Charles Catterall

Personal information
- Born: 16 October 1914

Medal record
Men's Boxing
Representing South Africa
Olympic Games
| Silver medal – second place | 1936 Berlin | Featherweight |
British Empire Games
| Gold medal – first place | 1934 London | Featherweight |

= Charles Catterall =

South African boxer

Charles Catterall (16 October 1914 – 1 November 1966) was a South African boxer who competed in the 1936 Summer Olympics.

In 1936, he won the silver medal in the featherweight class after losing the final against Oscar Casanovas of Argentina.
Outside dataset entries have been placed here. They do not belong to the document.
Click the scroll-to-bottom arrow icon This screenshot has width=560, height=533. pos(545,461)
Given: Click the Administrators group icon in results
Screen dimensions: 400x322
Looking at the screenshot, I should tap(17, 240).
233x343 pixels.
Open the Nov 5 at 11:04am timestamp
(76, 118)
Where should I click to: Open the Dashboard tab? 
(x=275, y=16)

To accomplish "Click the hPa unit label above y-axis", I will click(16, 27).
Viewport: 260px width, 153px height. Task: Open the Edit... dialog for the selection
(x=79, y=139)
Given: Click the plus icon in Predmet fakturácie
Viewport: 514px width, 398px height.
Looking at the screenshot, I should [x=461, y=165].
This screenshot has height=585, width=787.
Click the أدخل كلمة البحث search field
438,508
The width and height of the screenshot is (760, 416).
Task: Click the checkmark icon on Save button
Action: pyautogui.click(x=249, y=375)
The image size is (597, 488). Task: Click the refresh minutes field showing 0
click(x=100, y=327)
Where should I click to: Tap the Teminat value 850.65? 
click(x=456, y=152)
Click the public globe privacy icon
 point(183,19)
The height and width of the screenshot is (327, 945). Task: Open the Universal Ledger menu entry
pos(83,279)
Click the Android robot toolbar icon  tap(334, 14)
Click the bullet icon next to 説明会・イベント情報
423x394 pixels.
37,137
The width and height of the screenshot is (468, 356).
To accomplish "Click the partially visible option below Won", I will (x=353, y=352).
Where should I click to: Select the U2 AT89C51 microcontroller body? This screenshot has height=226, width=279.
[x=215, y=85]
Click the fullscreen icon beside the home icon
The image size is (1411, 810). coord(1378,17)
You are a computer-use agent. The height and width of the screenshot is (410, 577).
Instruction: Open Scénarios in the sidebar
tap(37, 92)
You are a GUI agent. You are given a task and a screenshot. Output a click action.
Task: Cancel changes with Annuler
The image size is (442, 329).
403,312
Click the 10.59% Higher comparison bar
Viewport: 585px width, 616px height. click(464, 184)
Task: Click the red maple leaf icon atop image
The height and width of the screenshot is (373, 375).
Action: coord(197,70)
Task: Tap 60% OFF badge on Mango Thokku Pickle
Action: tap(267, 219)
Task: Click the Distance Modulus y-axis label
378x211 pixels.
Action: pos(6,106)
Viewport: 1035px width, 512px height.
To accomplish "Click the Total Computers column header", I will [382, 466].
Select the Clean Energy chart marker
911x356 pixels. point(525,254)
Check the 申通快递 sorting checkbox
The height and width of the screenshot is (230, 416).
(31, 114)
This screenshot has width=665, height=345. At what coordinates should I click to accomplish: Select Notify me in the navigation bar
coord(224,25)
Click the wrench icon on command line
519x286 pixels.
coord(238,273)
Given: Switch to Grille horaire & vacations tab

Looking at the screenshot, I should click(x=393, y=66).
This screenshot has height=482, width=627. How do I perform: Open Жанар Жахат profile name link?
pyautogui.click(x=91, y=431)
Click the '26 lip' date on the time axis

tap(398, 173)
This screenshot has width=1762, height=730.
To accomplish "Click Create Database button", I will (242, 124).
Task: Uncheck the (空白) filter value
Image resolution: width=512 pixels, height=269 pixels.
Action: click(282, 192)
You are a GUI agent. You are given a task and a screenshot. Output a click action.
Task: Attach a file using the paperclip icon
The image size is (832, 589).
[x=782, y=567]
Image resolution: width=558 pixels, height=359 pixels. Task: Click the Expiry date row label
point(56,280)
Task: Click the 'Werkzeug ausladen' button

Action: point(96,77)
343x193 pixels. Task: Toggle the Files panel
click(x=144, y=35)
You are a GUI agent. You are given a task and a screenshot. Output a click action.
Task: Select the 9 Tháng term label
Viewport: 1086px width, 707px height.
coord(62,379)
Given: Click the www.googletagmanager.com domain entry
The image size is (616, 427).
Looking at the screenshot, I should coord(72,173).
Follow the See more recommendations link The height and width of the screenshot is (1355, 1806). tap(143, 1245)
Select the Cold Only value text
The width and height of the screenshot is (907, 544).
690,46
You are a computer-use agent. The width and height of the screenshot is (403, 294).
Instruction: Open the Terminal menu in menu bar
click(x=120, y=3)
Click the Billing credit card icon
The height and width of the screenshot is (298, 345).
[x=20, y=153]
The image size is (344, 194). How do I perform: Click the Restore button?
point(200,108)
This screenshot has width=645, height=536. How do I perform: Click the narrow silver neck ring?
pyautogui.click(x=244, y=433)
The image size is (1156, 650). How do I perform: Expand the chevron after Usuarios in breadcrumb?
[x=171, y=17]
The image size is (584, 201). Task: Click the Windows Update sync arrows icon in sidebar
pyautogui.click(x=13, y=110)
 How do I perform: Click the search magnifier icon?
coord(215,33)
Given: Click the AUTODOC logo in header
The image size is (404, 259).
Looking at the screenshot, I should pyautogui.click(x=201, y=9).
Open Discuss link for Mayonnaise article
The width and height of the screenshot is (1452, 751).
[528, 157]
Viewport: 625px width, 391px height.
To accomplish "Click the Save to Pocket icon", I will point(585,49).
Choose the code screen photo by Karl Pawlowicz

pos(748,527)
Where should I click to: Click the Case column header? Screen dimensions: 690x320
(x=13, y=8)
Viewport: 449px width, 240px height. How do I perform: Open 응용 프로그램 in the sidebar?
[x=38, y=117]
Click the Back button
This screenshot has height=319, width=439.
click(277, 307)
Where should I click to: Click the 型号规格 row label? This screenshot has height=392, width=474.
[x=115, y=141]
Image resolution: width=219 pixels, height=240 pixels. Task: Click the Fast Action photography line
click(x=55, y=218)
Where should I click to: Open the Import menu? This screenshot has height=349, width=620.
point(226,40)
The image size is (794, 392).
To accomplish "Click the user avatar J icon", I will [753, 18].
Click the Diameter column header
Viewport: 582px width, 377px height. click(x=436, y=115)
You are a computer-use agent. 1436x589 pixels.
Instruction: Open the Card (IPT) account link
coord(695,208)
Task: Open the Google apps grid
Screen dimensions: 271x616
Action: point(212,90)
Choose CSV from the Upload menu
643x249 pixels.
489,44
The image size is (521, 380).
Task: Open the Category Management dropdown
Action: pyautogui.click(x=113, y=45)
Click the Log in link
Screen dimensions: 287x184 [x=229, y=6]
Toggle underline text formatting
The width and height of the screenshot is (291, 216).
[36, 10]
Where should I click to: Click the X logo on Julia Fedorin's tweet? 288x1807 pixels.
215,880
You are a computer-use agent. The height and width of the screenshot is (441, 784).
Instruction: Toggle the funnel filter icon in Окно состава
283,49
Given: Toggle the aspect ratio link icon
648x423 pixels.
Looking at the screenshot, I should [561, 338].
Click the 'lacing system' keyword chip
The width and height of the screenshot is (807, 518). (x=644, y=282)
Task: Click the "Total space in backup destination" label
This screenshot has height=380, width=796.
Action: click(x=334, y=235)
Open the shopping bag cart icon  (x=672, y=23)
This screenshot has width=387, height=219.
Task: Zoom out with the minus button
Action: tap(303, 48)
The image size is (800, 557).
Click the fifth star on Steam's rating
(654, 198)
At the 1934 British Empire Games, he won the gold medal in the featherweight class after winning the final against J.D. Jones of Wales.

==1936 Olympic results==
Below is the record of Charles Catterall, a South African featherweight boxer who competed at the 1936 Berlin Olympics:

- Round of 32: defeated Hans Wiltschek (Austria) on points
- Round of 16: defeated Jan Nicolaas (Netherlands) on points
- Quarterfinal: defeated Theodore Kara (United States) on points
- Semifinal: defeated Josef Miner (Germany) on points
- Final: lost to Oscar Casanovas (Argentina) on points (was awarded silver medal)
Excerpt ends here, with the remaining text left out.